Originally comprised of three members of a group Young had encountered called the Rockets–guitarist/vocalist/songwriter Danny Whitten, bassist/vocalist Billy Talbot, and drummer/vocalist Ralph Molina–the quartet’s finite instrumentation belied the expanse it would navigate on the LP’s longest tracks. “Down By The River” and “Cowgirl in the Sand” quickly become mesmerizing and continue so for the duration of their respective nine-plus and ten-plus minutes. 

The sparse instrumental setting and its attendant arrangements belie the density that arises from the performances. Co-produced by Young and David Briggs, the audio quality was sufficient at the time of release. But for a 2009 edition labeled ‘Disc 2’ of ‘Official Release Series’ from the Neil Young Archives, there is a much clearer delineation between instruments, thanks to the technical expertise of John Nowland and Tim Mulligan.

Equally indicative of the four musicians’ chemistry are the markedly shorter tracks. On the punchy title song and “Cinnamon Girl” (with its explosive cold opening), the rhythm section of Molina and Talbot is again the heartbeat of the band. Meanwhile, Whitten’s unpredictable guitar figures provide a bedrock for  Neil’s staccato leads: he plays as often in flurries of notes as long strings heavy on sustain and distortion. And there’s an ever-so-slight country twang coming from all those strings.

The editing of longer performances into the aforementioned extended segments results in no small amount of dramatic suspense (as does the keening but fragile tenor of Young’s voice). Mirror images of those ominous cuts appear in the doleful forms of “The Losing End (When You’re On)” and “Running Dry” (Requiem for the Rockets), the latter’s woeful self-pity heightened to an almost excruciating level by Bobby Notkoff’s single violin. 

Although it hearkens somewhat to the acoustic solo shows Neil was playing at the time (and would continue to on and off for the duration of his now fifty-plus year career), “Round & Round (It Won’t Be Long)” is a selection wholly unto itself among the total seven on Everybody Knows This Is Nowhere. Featuring Young and Whitten on acoustic guitars and vocals, plus additional singing by Robin Lane (of future Chartbusters fame), the performance conjures an aching air all the more penetrating for its intimacy: the stereo spectrum captures the physical placement of the trio.

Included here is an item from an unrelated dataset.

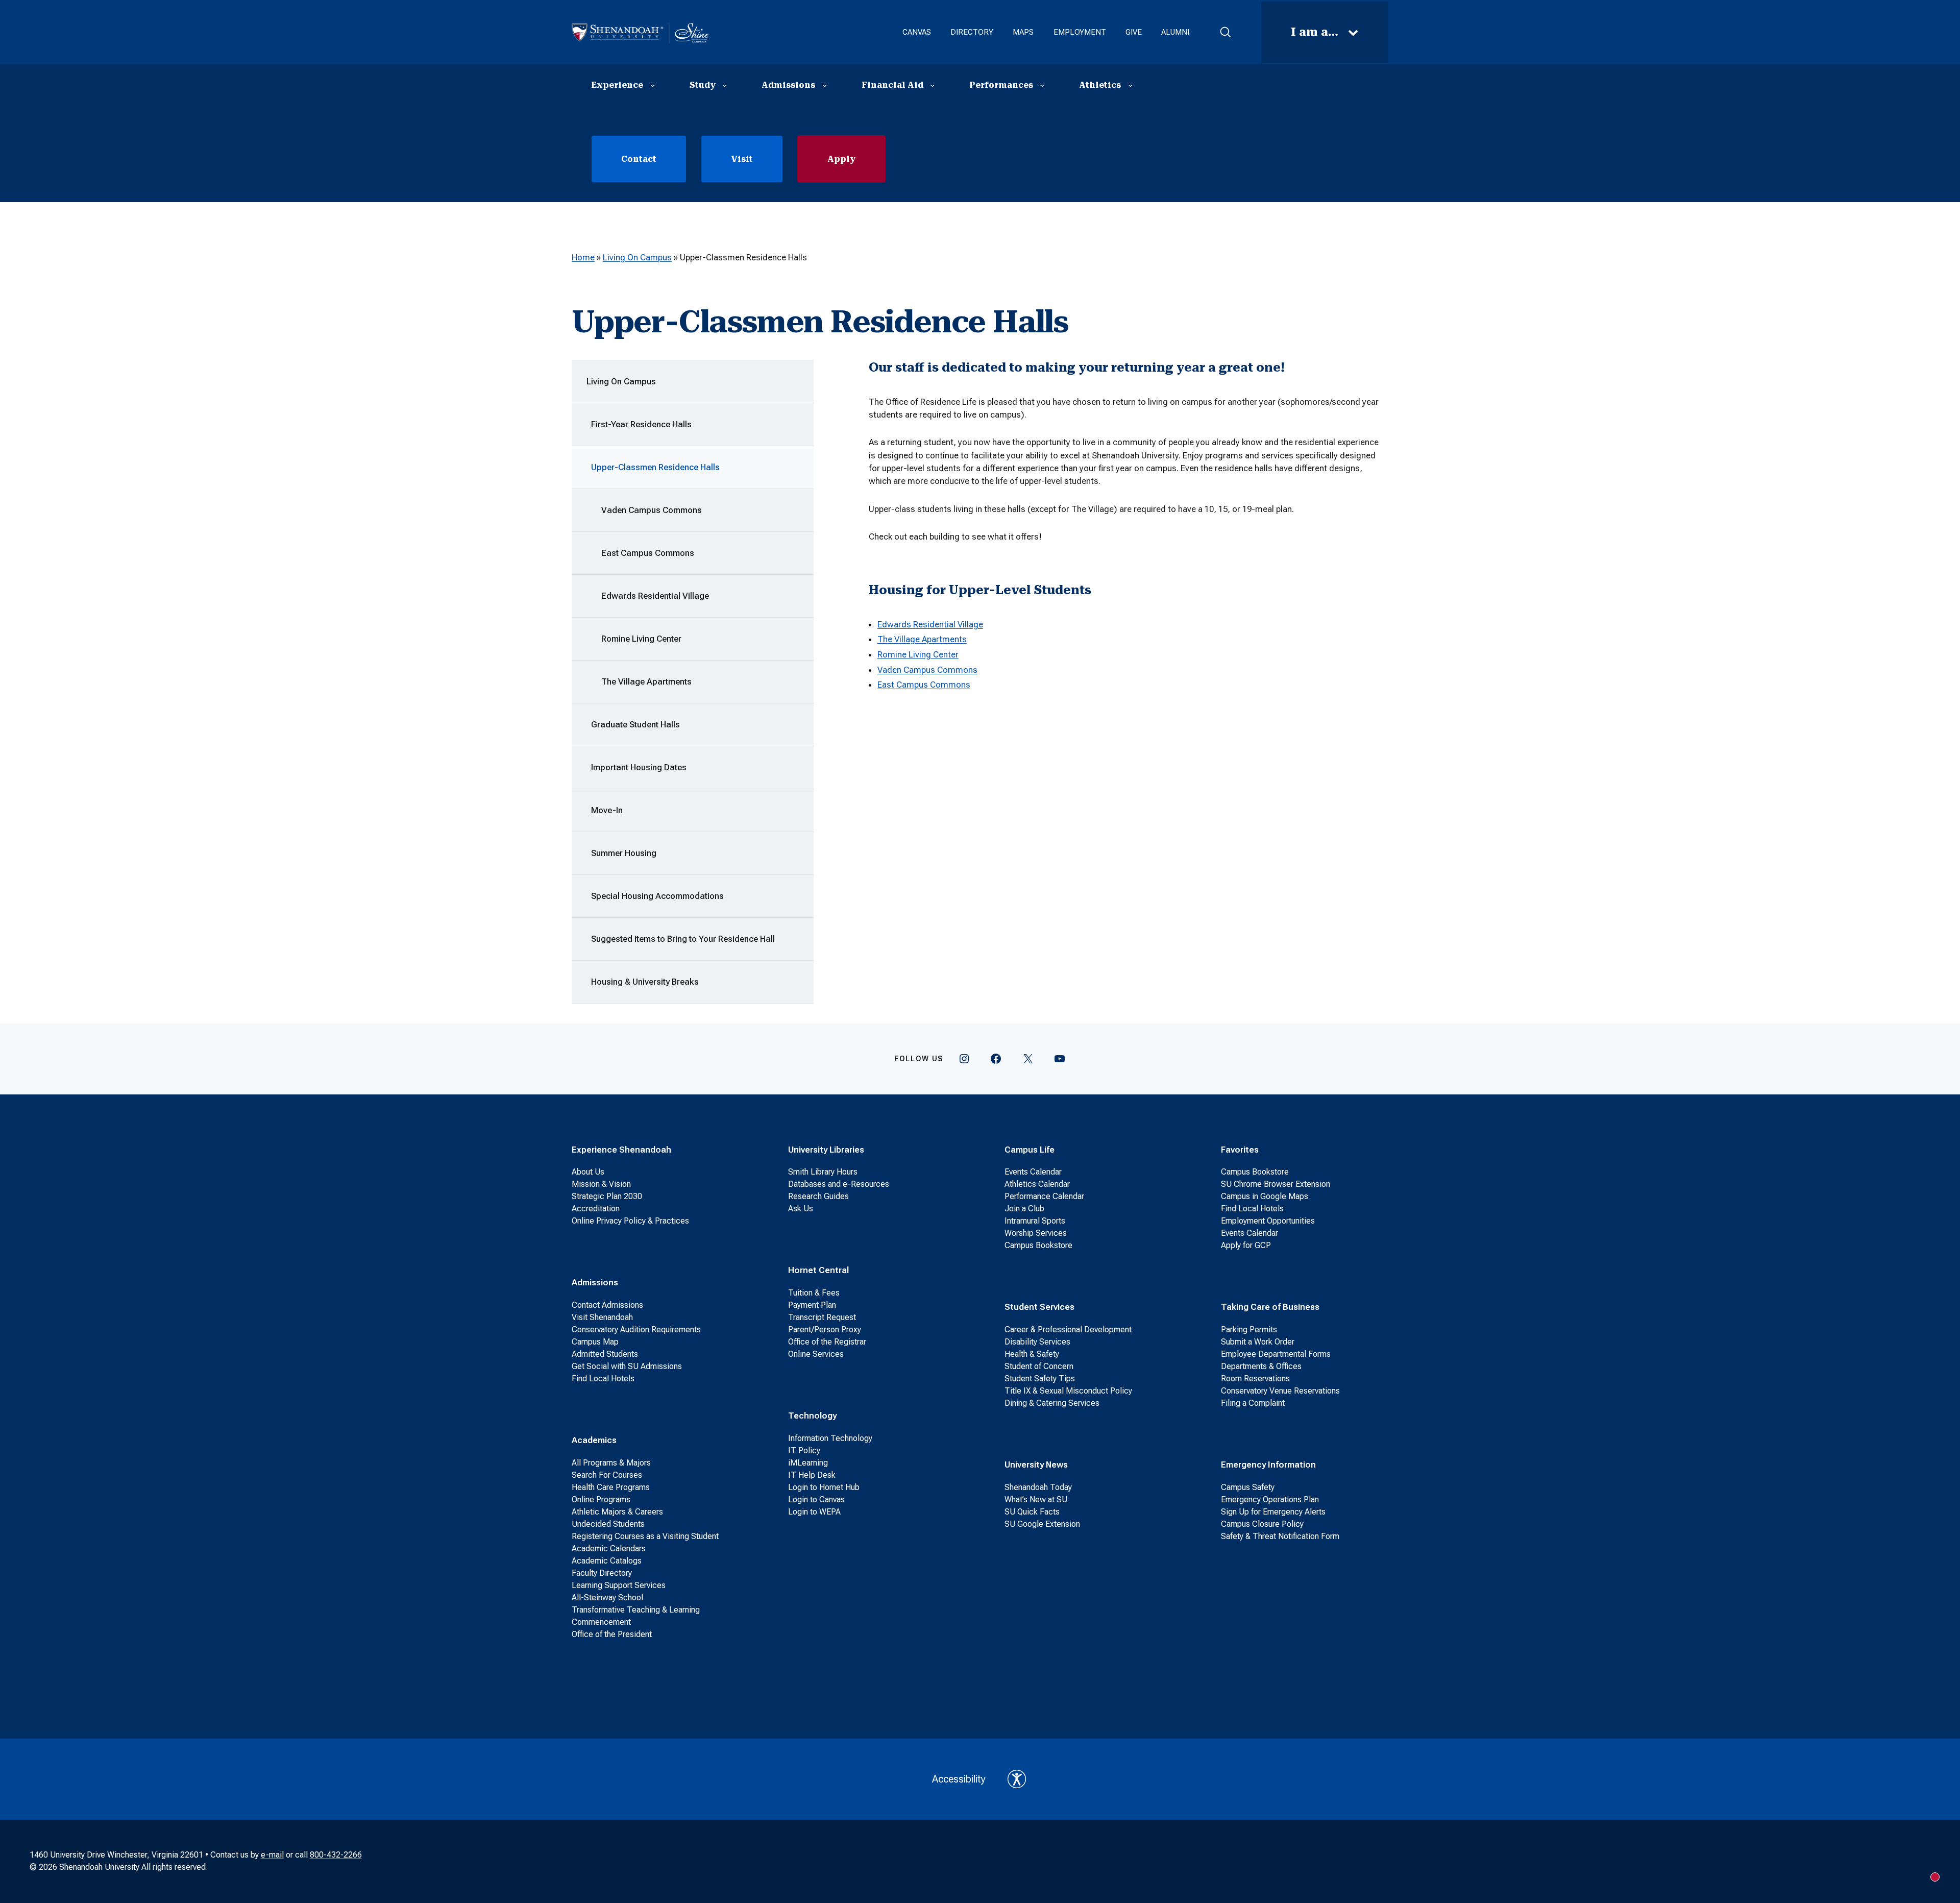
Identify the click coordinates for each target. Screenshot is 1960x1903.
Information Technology (830, 1438)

In addition to radiating a spontaneity hardly unlike its surroundings, that track also captures the singular melancholy that Neil Young had made his stock-in-trade. At the same time, he was a member of the woefully unsung Springfield, which he then reaffirmed as a major component of his signature style with his self-titled debut album (and he tacitly proffered that virtue as one of his contributions to work with Crosby, Stills, and Nash). 

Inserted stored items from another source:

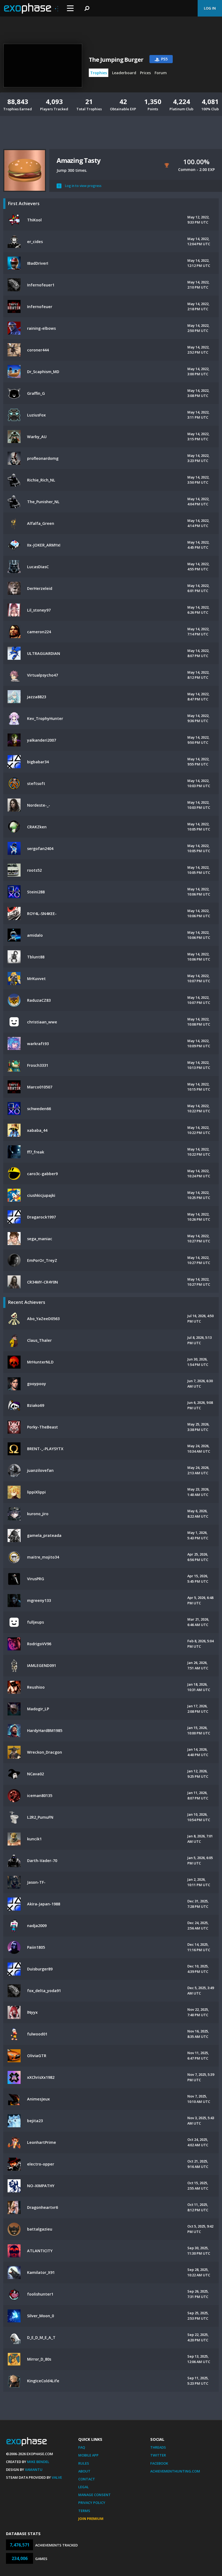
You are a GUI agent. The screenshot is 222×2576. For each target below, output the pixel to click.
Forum (161, 72)
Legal (83, 2486)
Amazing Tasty (78, 160)
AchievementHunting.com (175, 2471)
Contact (86, 2479)
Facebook (159, 2463)
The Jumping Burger (116, 59)
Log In (210, 8)
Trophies (98, 72)
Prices (145, 72)
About (84, 2471)
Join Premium (90, 2518)
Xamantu (34, 2469)
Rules (83, 2463)
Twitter (158, 2455)
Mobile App (88, 2455)
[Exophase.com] (31, 8)
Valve (57, 2477)
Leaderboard (124, 72)
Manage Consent (94, 2494)
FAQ (81, 2447)
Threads (158, 2447)
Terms (84, 2510)
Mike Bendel (38, 2461)
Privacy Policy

Little wonder the successor to this halcyon outing, After The Gold Rush, didn’t conjure up a similar mood. Despite attempts to record a literal sequel to the 1969 Meeting of the Minds, participants for this recording project morphed to include not only members of Crazy Horse and Stephen Stills but also a very young Lofgren playing piano (shortly after Young discovered him and long before Nils joined Springsteen’s E Street Band). 

The LP certainly has its stellar moments, largely in the form of Neil’s emotionally complex expressions of personal angst, such as “Don’t Let It Bring You Down” and “Birds.” Yet neither of those performances nor “Tell Me Why” or “I Believe in You,” can boast the glorious collective serendipity that permeates Everybody Knows This Is Nowhere: the atmosphere therein is singular in more ways than one. 

Remarkably, Neil Young was later able to conjure up a similarly spontaneous sense of shared inspiration with an altered lineup of Crazy Horse. Among many other projects inside and outside The Horse, Frank ‘Poncho’ Sampedro appears in 1975’s Zuma and Ragged Glory fifteen years later. Still, neither album can render obsolete the template of style created fifty-five years ago.